### Directions for this task
When you reach the records, transcribe all of them exactly.

### Extracted data entries
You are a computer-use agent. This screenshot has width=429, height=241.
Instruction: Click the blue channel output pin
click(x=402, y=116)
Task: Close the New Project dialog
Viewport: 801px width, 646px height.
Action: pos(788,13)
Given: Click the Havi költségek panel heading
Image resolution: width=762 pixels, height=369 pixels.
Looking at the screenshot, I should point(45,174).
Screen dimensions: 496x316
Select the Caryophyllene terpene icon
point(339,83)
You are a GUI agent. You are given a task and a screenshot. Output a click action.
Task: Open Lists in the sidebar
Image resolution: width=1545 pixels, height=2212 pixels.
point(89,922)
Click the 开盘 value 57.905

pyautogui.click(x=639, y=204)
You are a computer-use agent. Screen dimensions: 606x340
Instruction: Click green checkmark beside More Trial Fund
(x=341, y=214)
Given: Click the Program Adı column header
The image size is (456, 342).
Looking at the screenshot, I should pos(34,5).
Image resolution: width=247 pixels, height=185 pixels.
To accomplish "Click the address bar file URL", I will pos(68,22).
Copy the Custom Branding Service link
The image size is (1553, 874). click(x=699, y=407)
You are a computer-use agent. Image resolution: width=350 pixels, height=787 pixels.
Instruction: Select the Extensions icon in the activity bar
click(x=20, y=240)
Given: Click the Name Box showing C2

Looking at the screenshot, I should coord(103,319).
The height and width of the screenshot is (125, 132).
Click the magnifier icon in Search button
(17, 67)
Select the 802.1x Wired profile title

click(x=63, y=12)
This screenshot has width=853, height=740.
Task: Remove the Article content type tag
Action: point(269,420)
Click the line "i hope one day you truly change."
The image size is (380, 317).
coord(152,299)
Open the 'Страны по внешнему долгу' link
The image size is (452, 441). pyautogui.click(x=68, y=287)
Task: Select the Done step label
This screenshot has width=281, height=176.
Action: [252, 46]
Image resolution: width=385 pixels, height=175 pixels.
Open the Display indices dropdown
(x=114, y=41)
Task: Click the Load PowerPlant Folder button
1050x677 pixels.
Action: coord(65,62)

### Your solution
You are a computer-use agent. This screenshot has width=429, height=241.
Instruction: Click the blue channel output pin
click(x=402, y=116)
Task: Close the New Project dialog
Viewport: 801px width, 646px height.
Action: pos(788,13)
Given: Click the Havi költségek panel heading
Image resolution: width=762 pixels, height=369 pixels.
Looking at the screenshot, I should point(45,174).
Screen dimensions: 496x316
Select the Caryophyllene terpene icon
point(339,83)
You are a GUI agent. You are given a task and a screenshot. Output a click action.
Task: Open Lists in the sidebar
Image resolution: width=1545 pixels, height=2212 pixels.
point(89,922)
Click the 开盘 value 57.905

pyautogui.click(x=639, y=204)
You are a computer-use agent. Screen dimensions: 606x340
Instruction: Click green checkmark beside More Trial Fund
(x=341, y=214)
Given: Click the Program Adı column header
The image size is (456, 342).
Looking at the screenshot, I should pos(34,5).
Image resolution: width=247 pixels, height=185 pixels.
To accomplish "Click the address bar file URL", I will pos(68,22).
Copy the Custom Branding Service link
The image size is (1553, 874). click(x=699, y=407)
You are a computer-use agent. Image resolution: width=350 pixels, height=787 pixels.
Instruction: Select the Extensions icon in the activity bar
click(x=20, y=240)
Given: Click the Name Box showing C2

Looking at the screenshot, I should coord(103,319).
The height and width of the screenshot is (125, 132).
Click the magnifier icon in Search button
(17, 67)
Select the 802.1x Wired profile title

click(x=63, y=12)
This screenshot has width=853, height=740.
Task: Remove the Article content type tag
Action: point(269,420)
Click the line "i hope one day you truly change."
The image size is (380, 317).
coord(152,299)
Open the 'Страны по внешнему долгу' link
The image size is (452, 441). pyautogui.click(x=68, y=287)
Task: Select the Done step label
This screenshot has width=281, height=176.
Action: [252, 46]
Image resolution: width=385 pixels, height=175 pixels.
Open the Display indices dropdown
(x=114, y=41)
Task: Click the Load PowerPlant Folder button
1050x677 pixels.
Action: coord(65,62)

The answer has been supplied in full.